**Work to be completed**
Render this sentence from the Polymarket passage below in Spanish: "Polymarket markets can resolve unexpectedly on ambiguous events."

**Text section**
□ □ □

Not financial advice. Prediction markets are legally classified differently across jurisdictions — as derivatives in some, gambling in others, and outright banned for retail in places like the UK and (until 2025) the US. Verify what’s legal where you live before depositing. Polymarket markets can resolve unexpectedly on ambiguous events. Read the risk disclaimer before scaling.
TL;DR
Two parallel Polymarket experiences exist in 2026:
- Polymarket app (polymarket.com) — wallet-based. No ID upload. Available worldwide except for an explicit blocked-country list. This is the path most retail users will ever see.
- Polymarket via QCEX (US users only) — full KYC, full AML, regulated as a CFTC-listed designated contract market. Exists because of Polymarket’s $112M acquisition of QCX/QCEX in 2025, which is what brought legal US access back after the 2022 CFTC settlement.
Outside the US and outside the restricted list: deposit USDC, trade, withdraw — without ever showing an ID. Inside the US: that path doesn’t exist; you go through QCEX with full verification.
Why Polymarket’s KYC is unusual
Most centralized crypto venues run the same playbook — email signup, optional KYC for higher limits, mandatory KYC for withdrawals over a threshold. Polymarket inverted this for two structural reasons.
It’s not a traditional exchange. Polymarket runs on Polygon. Positions are conditional tokens (CTF). The matching engine and order book live off-chain, but settlement is on-chain. There is no built-in fiat ramp — users move USDC in and out of their own wallets. That removes most of the regulatory hooks that force KYC at conventional exchanges, where the operator is custodying fiat.

□ □ □

**Excerpted data**

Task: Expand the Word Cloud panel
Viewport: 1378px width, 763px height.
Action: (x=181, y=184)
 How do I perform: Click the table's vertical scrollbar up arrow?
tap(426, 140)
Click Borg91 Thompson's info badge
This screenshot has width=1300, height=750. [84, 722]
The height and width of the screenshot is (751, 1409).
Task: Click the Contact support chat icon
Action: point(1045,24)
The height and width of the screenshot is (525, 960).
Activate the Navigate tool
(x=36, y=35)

□ □ □

**Problem solution**
Los mercados de Polymarket pueden resolverse de forma inesperada en eventos ambiguos.